Weigel

The New Voting Rights Act Fix Would Protect Voter ID Laws, So Should Liberals Hate It?

Rep. John Conyers, D-Mich., is behind the bill, so presumably he doesn’t hate it.

Photo by Mark Wilson/Getty Images

After the Supreme Court defanged Section 5 of the Voting Rights Act, there was chatter about a congressional effort to fix it. The chatter was easy to dismiss. If a Democratic Congress couldn’t amend campaign finance law after Citizens United, how would a divided Congress fix voting rights, when the concerns of Republicans (stop voter fraud!) and Democrats (stop the fake war on voter fraud aimed at disenfranchising people!) are at odds completely?

Dismissals officially canceled. Reps. James Sensenbrenner, R-Wis. and John Conyers, D-Mich., have released the Voting Rights Act Amendment of 2014, watered down just enough to win over Republican support. “We look forward to reviewing it,” said House Majority Leader Eric Cantor’s spokesman Doug Heye of the new legislation. That’s not a no!

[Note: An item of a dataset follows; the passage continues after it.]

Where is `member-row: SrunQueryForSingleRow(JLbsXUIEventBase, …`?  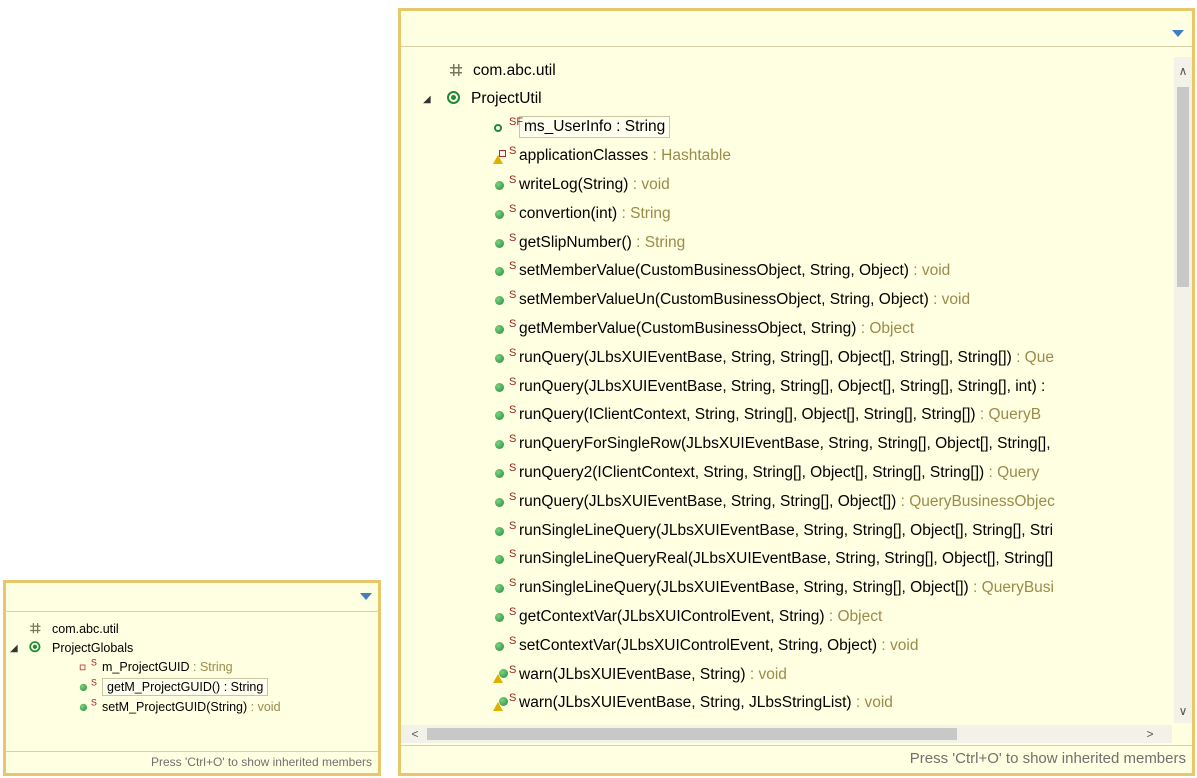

Ari Berman, as one might expect, has the best summary of the bill. The old devil “pre-clearance,” which required a batch of mostly Southern states to get approval for any voting law changes, has been replaced by this:

States with five violations of federal law to their voting changes over the past fifteen years will have to submit future election changes for federal approval. This new formula would currently apply to Georgia, Louisiana, Mississippi and Texas. Local jurisdictions would be covered if they commit three or more violations or have one violation and “persistent, extremely low minority turnout” over the past fifteen years.

North Carolina, that bête noire of liberal voting rights campaigners, would be exempted. One reason: Voter ID laws would not count as “violations.” They would be subject in states that have been subject to pre-clearance for other reasons, but going forward, jamming through a new ID bill would not alert the DOJ.

Ian Millhiser suggests that a new legal power created by the bill makes the compromise worthwhile for liberals.

Currently, the Justice Department is suing Texas and North Carolina under Section 3 of the Voting Rights Act, a provision which allows a state to be made subject to preclearance if a court finds “violations of the fourteenth or fifteenth amendment justifying equitable relief have occurred within the territory of such State or political subdivision.”

The problem with Section 3, however, is that it is widely understood to require the Justice Department to prove that Texas and North Carolina enacted voter suppression laws with theintent of disenfranchising voters because of their race. Proving intent is a challenge in any context — neither judges nor attorneys are mind readers — so DOJ faces a difficult road ahead under current law. The bipartisan bill will strengthen Section 3 so that “any violation of the VRA or federal voting rights law – whether intentional or not – can be grounds for a bail-in.” This is a really big deal. Big enough that it probably justifies paying the high price Cantor and others have demanded in order to revive the Voting Rights Act.

And of course the very existence of the bill, the fact that Republicans might see an upside in passing it, is a reward for months of liberal pressure.